QVariant ActionListModel::data(const QModelIndex &index, int role) const {
Action *a;
int row_num,col_num;
col_num=index.column();
row_num=index.row();
if (row_num>=actions->count()) return (QVariant());
a=actions->value(row_num);
if (a==0) {
return(QVariant());
}
if (role==Qt::DecorationRole) {
if (col_num==0) {
cat_action_id_t act_code;
act_code=a->get_action_code();
switch(act_code) {
case CAT_ACTION_UNDEFINED: {
break;
}
case CAT_ACTION_COMMENT : {
QPixmap icon("/home/action_type_icons/comment.png");
return(icon);
break;
}
case CAT_ACTION_NEW_DEPENDENCY: {
QPixmap icon("/home/action_type_icons/new_dependency.png");
return(icon);
break;
}

The "icon" variable is created on the stack and is destroyed after the method execution ends, but I am not getting segmentation faults in my app. The question is, how does it work ? Is QT copying all objects I am returning in the QT methods that I am overriding?

TIA.

anda_skoa
6th November 2015, 17:41
The method is returning an instance of QVariant.
The type QPixmap, is registered with the Qt variant type system.
For that it needs to be copyable.
So the QVariant instance contains a copy of the pixmap.

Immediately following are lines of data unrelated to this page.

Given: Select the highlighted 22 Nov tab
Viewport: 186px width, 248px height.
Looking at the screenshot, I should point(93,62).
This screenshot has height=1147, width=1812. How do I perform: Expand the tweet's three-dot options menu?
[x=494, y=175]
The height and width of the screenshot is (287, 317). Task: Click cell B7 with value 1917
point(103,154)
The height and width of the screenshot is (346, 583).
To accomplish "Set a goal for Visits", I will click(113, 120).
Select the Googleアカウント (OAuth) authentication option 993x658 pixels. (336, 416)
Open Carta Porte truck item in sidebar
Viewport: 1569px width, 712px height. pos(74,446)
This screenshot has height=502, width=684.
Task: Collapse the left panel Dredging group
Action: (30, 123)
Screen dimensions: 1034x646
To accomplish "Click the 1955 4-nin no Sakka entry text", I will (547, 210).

Since QPixmap is an implicitly shared class, copying it into the variant increments the pixmap's reference counter.
Destroying the local object decreased the reference counter.
The pixmap in the variant is then the only reference of the pixmap data.

Cheers,
_

nuliknol
6th November 2015, 18:15
wow! amazing. thanks a lot for the clarification.